The scenario portrayed by this example application of the fictitious Black Mountain Hospital comprises these elements:

  • HIS frontend (Angular JS) where you can change the status of a patient
  • HIS backend (Spring Boot REST API) exposing the patient info API, data is persisted in a PostgreSQL Database. This piece sends out HL7 messages to a Kafka topic
  • Integration layer (Camel K) that translates HL7 events to plain events you can send to a human
  • Telegram Bot (Node JS) where you can signup with your ID, again data is persisted in a PostgreSQL Database

Prerequisites

You need access to an OpenShift 4.2+ cluster and be cluster-admin (or request your administrator to install a couple of elements for you). You can also run your own local 4.x cluster using CodeReady Containers.

Scope

In this guide we'll cover:

  • the deployment of infrastructure elements in OpenShift: databases, kafka cluster, etc.
  • local development of UI, services and also the integration layer
  • the deployment of services on OpenShift

Get yourself ready

Git clone this repository and change dir... the usual.

Deployment of infrastructure

We need to deploy a couple of databases, Kafka and also Camel K... let's get to it.

Deploying Kafka

In order to ease the deployment of Kafka we're going to use the Red Hat AMQ Operator (go here to learn more about operators).

WARNING: This task should be run by a cluster administrator

Log in as a cluster admin to your cluster and go to Operators->Operator Hub.

Operator Hub

In the search field start typing amq. Then click on AMQ Streams.

Operator Hub

Click on Install.

Operator Hub

Leave the default values and click Subscribe, as you can see we're going to install the operator so that it's available to all namespaces. This will allow to use the operator as a normal user in any namespace.

Operator Hub

Wait until Status changes to InstallSucceeded.

Operator Hub

If status is InstallSucceeded you have installed the operator successfully in namespace openshift-operators.

Operator Hub

Now you could start creating custom resources managed by the AMQ Streams Operator, such as Kafka, Kafka Connect, etc.

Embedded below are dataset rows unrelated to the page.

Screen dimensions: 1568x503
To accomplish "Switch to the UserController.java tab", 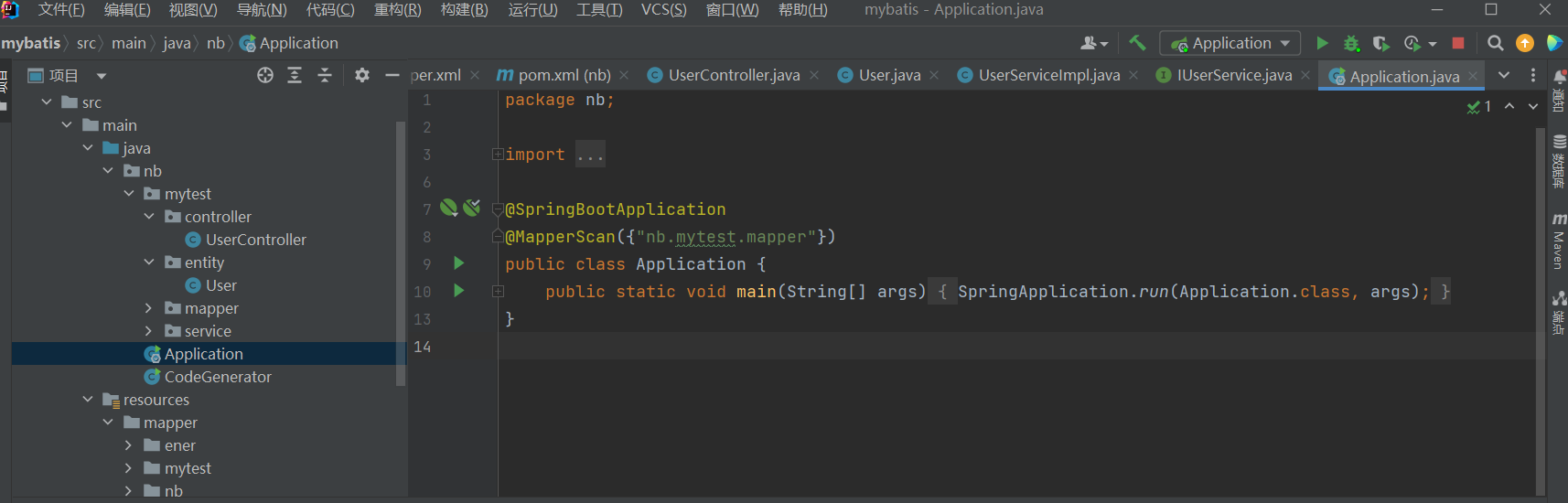I will [x=733, y=75].
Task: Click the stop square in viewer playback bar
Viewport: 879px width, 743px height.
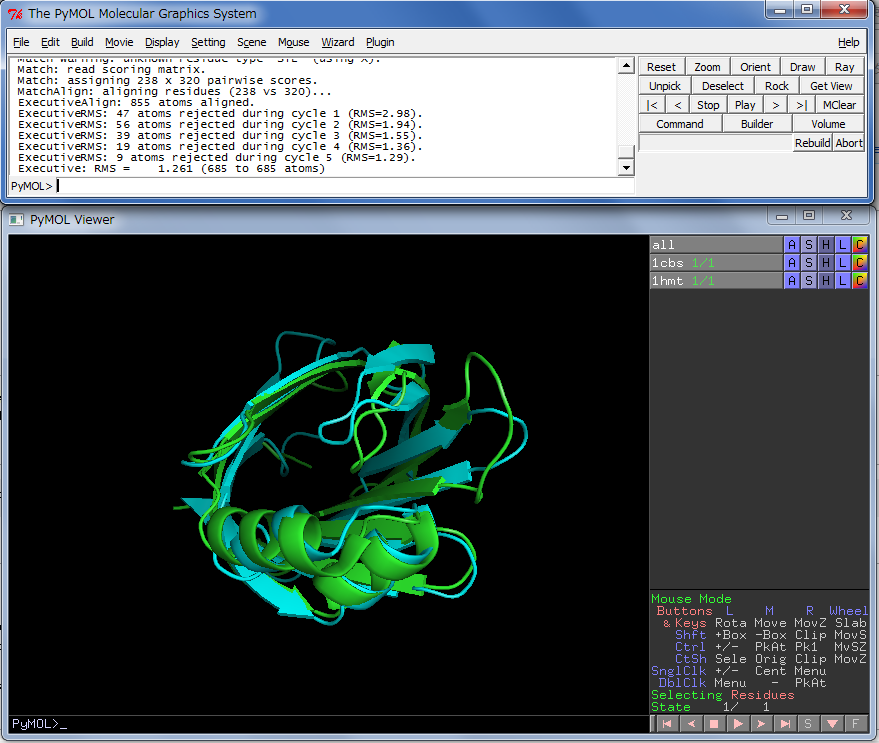Action: (x=714, y=723)
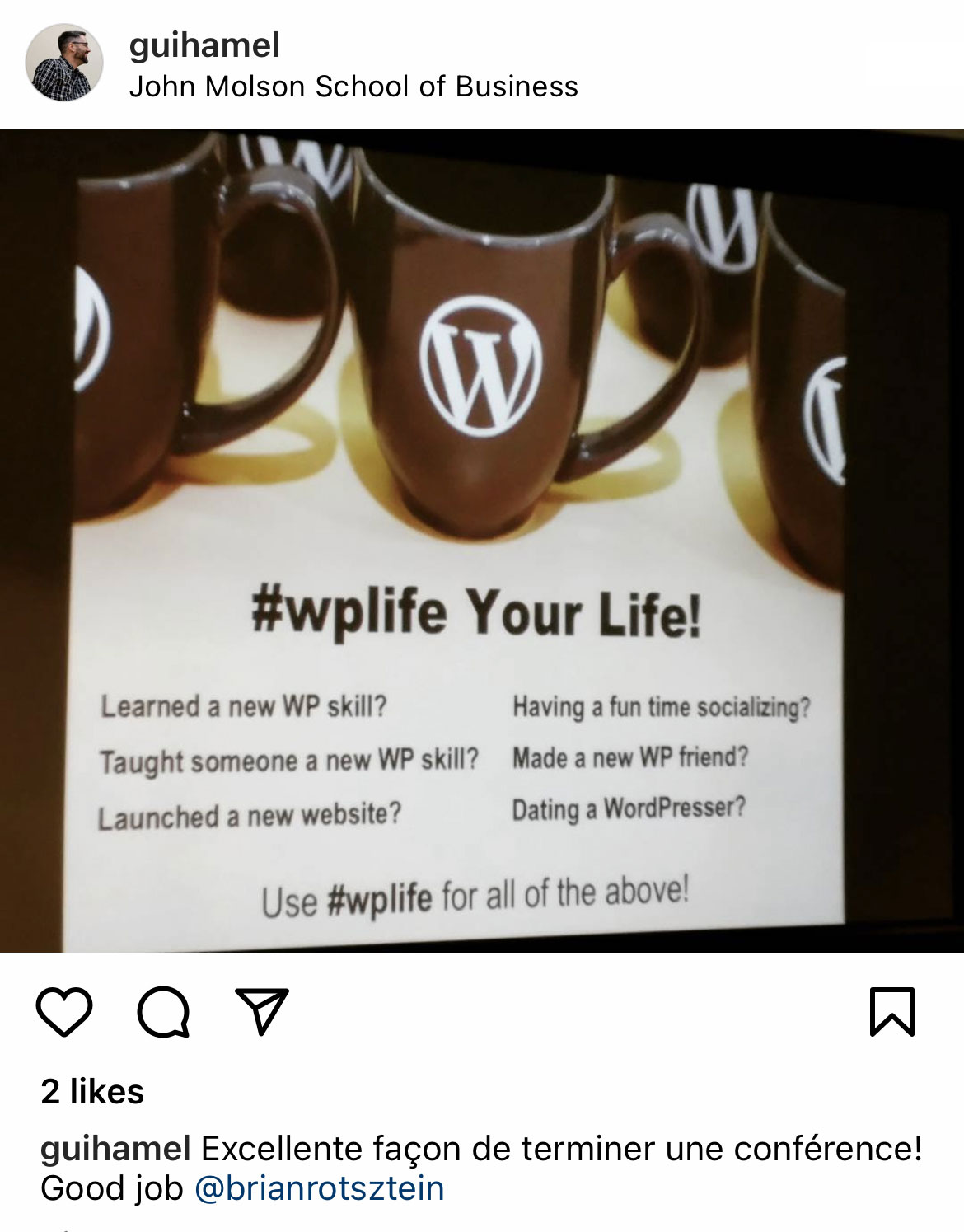Like the post with the heart icon
This screenshot has width=964, height=1232.
tap(64, 1011)
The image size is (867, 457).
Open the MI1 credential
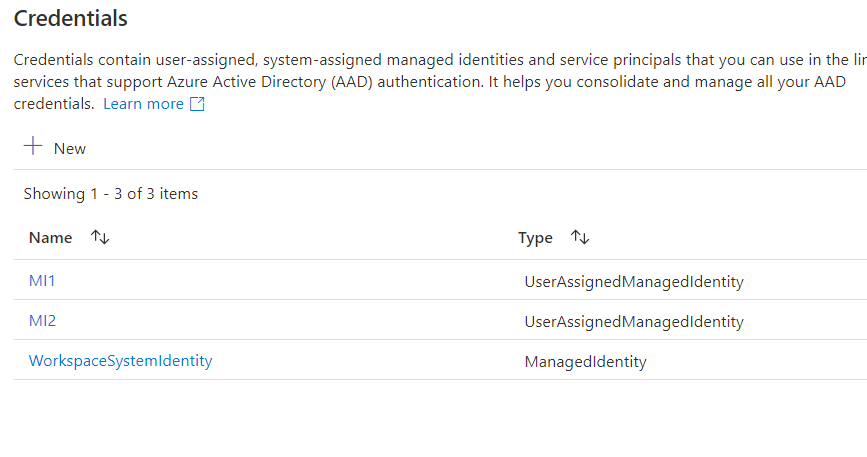pyautogui.click(x=42, y=281)
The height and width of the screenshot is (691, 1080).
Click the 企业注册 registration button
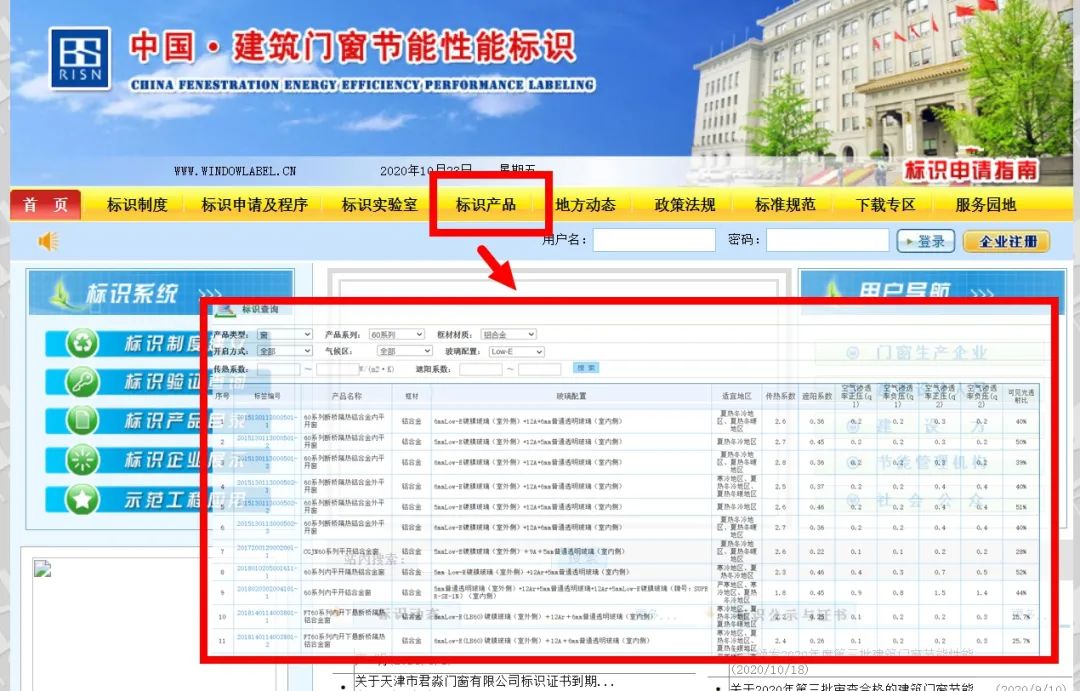point(1006,240)
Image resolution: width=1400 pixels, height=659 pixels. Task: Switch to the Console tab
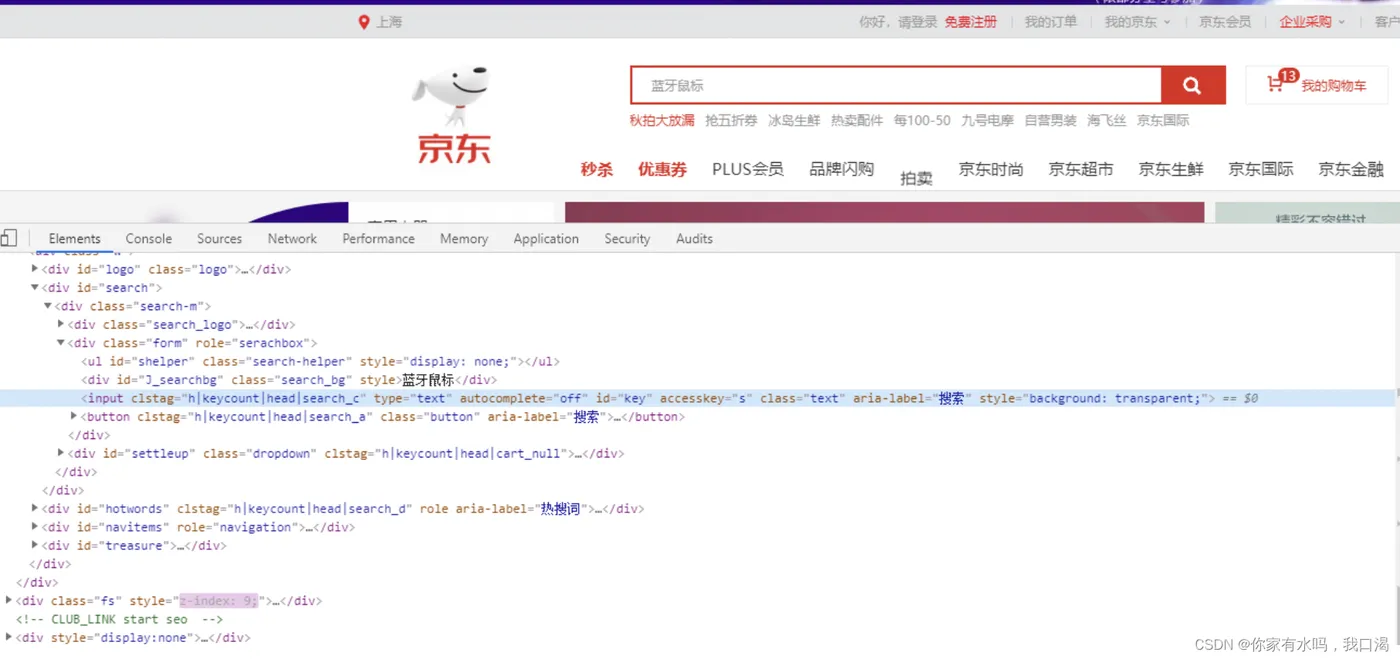coord(148,238)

Deploying the Camel K Operator

As we have explained before we need a couple of Camel integrations; to translate HL7 messages coming in to a Kafka topic and another one to send those translated messages to a Telegram Bot. Well, in order to run this Camel integrations (routes) we can do it manually in a Java project, or use Camel K. For all the reasons mentions before and more we're going to use an operator the Camel K Operator.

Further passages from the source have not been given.